El problema del Marès es que hay tanta obra que te puedes llegar a empalagar. La solución es visitarlo por partes, fragmentariamente, como cabría siempre explorar los museos. Entrar, por ejemplo, una tarde de verano y perderte en la selva frondosa de los objetos sin buscar nada en concreto, y con los ojos ávidos para retenerlo todo.
Al salir, te podría pasar lo que le sucedió al escritor argentino Julio Cortázar, y que cuenta en la entrevista recogida recientemente en The Paris Review (Acantilado, 2019, p.1522) cuando, en una visita a Barcelona, vagando por el laberinto del barrio gótico, se detuvo para escuchar a una chica que tocaba la guitarra.
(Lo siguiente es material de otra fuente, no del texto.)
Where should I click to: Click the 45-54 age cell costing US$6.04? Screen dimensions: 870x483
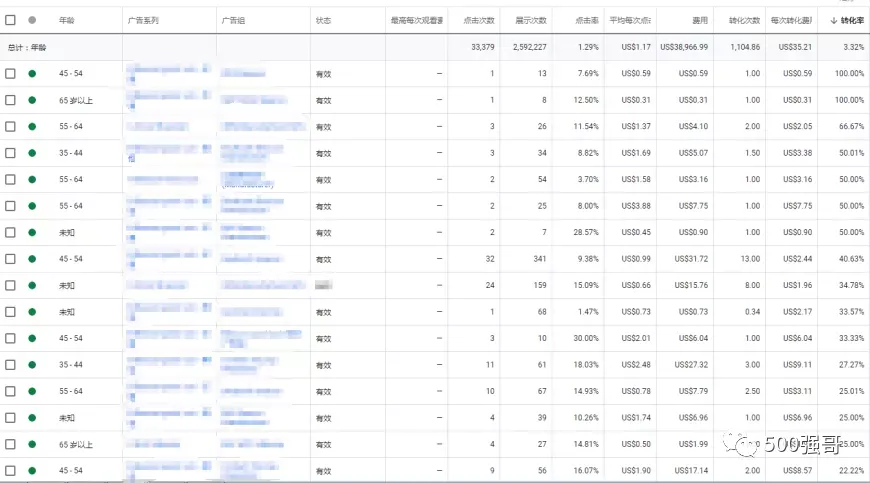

Un joven que le había reconocido se le acercó con un trozo de tarta en la mano y le ofreció. Cuando él se lo agradeció, le dijo que aquel trozo de pastel no era nada en comparación con los buenos momentos que había pasado leyéndolo. Estas letras de sincero reconocimiento al Museo Marès no son tampoco nada –mucho menos que un trozo de pastel– si pienso en todas las buenas horas pasadas junto a Marès recorriendo, sin brújula, su casa.
Artur Ramon
En la imagen: Mestre de Cabestany, La aparición de Jesús a sus discípulos en el mar, segundo tercio del siglo XII.. Museo Frederic Marès © Foto: Guillem F-H.